𝗜’𝗺 𝘀𝘁𝗮𝗿𝘁𝗶𝗻𝗴 𝗮 𝗻𝗲𝘄 𝘀𝗲𝗿𝗶𝗲𝘀: 𝗣𝗮𝗽𝗲𝗿 𝗛𝗶𝗴𝗵𝗹𝗶𝗴𝗵𝘁𝘀! I’ll share research papers about (efficient) AI I’ve read including their code when available.

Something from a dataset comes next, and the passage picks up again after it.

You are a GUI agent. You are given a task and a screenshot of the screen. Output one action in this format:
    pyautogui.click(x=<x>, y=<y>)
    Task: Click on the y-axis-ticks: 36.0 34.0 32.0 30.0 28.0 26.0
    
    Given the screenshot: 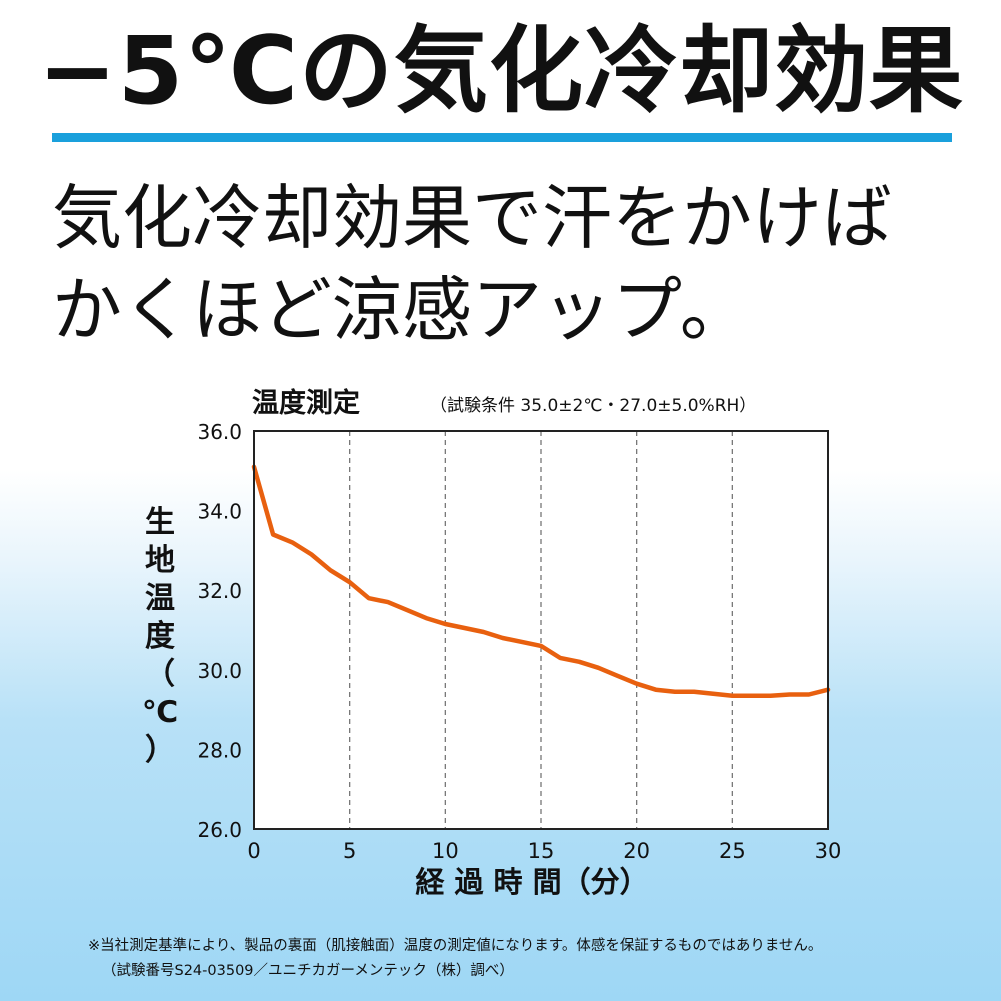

𝗣𝗮𝗽𝗲𝗿 𝗛𝗶𝗴𝗵𝗹𝗶𝗴𝗵𝘁 #𝟬𝟭: “Olica: Efficient Structured Pruning of Large Language Models without Retraining” | 𝗔𝘂𝘁𝗵𝗼𝗿𝘀: Jiujun He, Huazhen Lin | 𝗩𝗲𝗻𝘂𝗲:
@icmlconf 2025
This paper explores how to efficiently prune large language models 𝘄𝗶𝘁𝗵𝗼𝘂𝘁 𝗳𝘂𝗹𝗹 𝗿𝗲𝘁𝗿𝗮𝗶𝗻𝗶𝗻𝗴. Key contributions:
• 𝗦𝘁𝗿𝘂𝗰𝘁𝘂𝗿𝗲𝗱 𝗽𝗿𝘂𝗻𝗶𝗻𝗴 𝘄𝗶𝘁𝗵 𝗳𝗮𝘀𝘁 𝗣𝗖𝗔: They analyze matrix products in the multi-head attention (MHA) and remove neurons with the lowest importance scores.
• 𝗙𝗮𝘀𝘁 𝗿𝗲𝗰𝗮𝗹𝗶𝗯𝗿𝗮𝘁𝗶𝗼𝗻 𝘄𝗶𝘁𝗵 𝗳𝗲𝘄 𝗱𝗮𝘁𝗮 𝘀𝗮𝗺𝗽𝗹𝗲𝘀: Residual errors are compensated via a low-rank decomposition, requiring only a small calibration dataset.
• 𝗣𝗿𝗮𝗰𝘁𝗶𝗰𝗮𝗹 𝗲𝗳𝗳𝗶𝗰𝗶𝗲𝗻𝗰𝘆: An LLM can be pruned and recalibrated in ~7 minutes using just hundreds of samples, resulting in smaller and faster models.
𝗣𝗲𝗿𝘀𝗼𝗻𝗮𝗹 𝗛𝗼𝘁 𝘁𝗮𝗸𝗲: This does not feel like zero retraining because of the recalibration phase but it makes retraining very efficient!